→ Exercise
Please, without the pictures, restate every entry exactly.

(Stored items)
▼▼▼
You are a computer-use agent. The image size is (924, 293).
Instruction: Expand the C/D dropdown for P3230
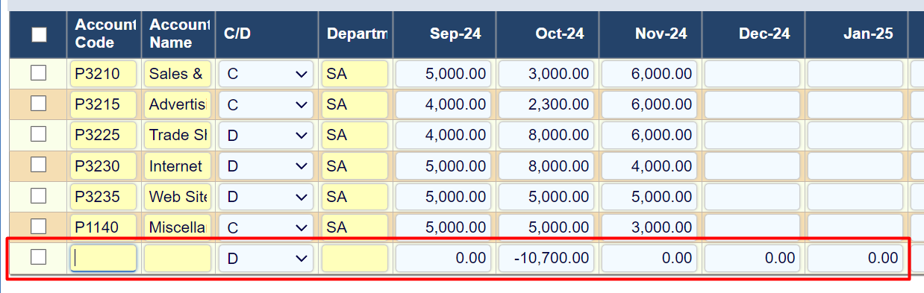click(x=266, y=166)
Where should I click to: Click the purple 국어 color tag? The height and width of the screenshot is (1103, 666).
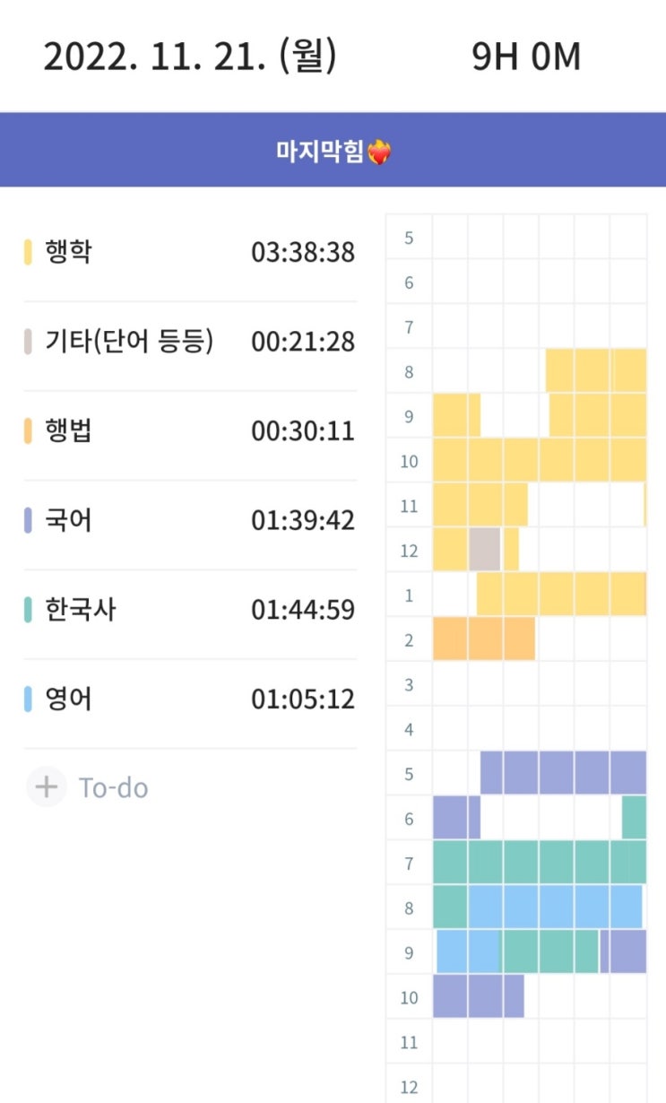[x=28, y=520]

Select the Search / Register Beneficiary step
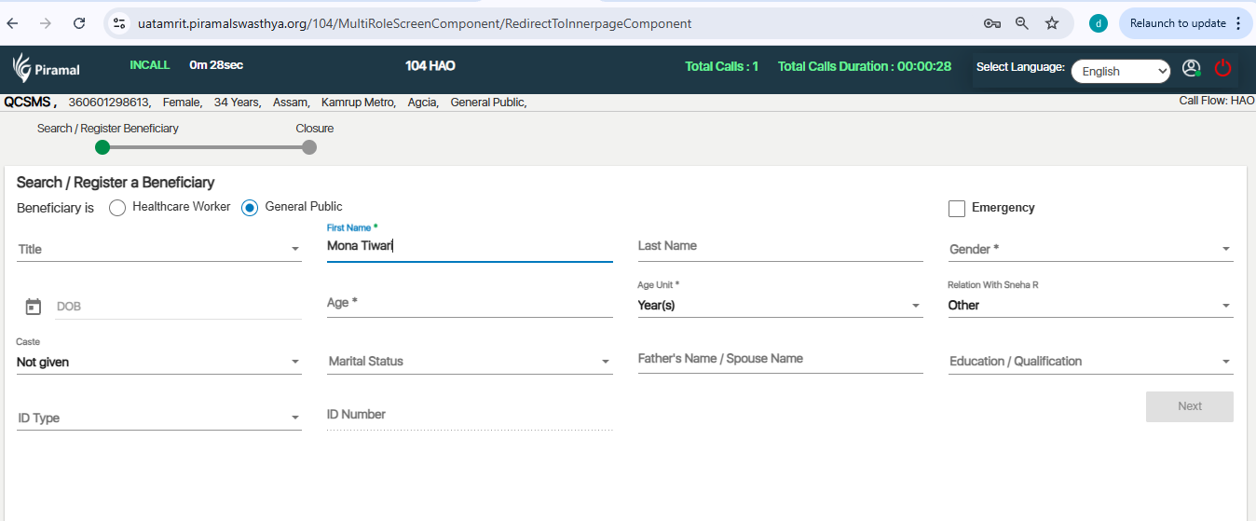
▲▲▲
→ Answer box
You are a computer-use agent. The image size is (924, 293).
Instruction: Expand the C/D dropdown for P3230
click(x=266, y=166)
Where should I click to: Click the purple 국어 color tag? The height and width of the screenshot is (1103, 666).
[x=28, y=520]

Select the Search / Register Beneficiary step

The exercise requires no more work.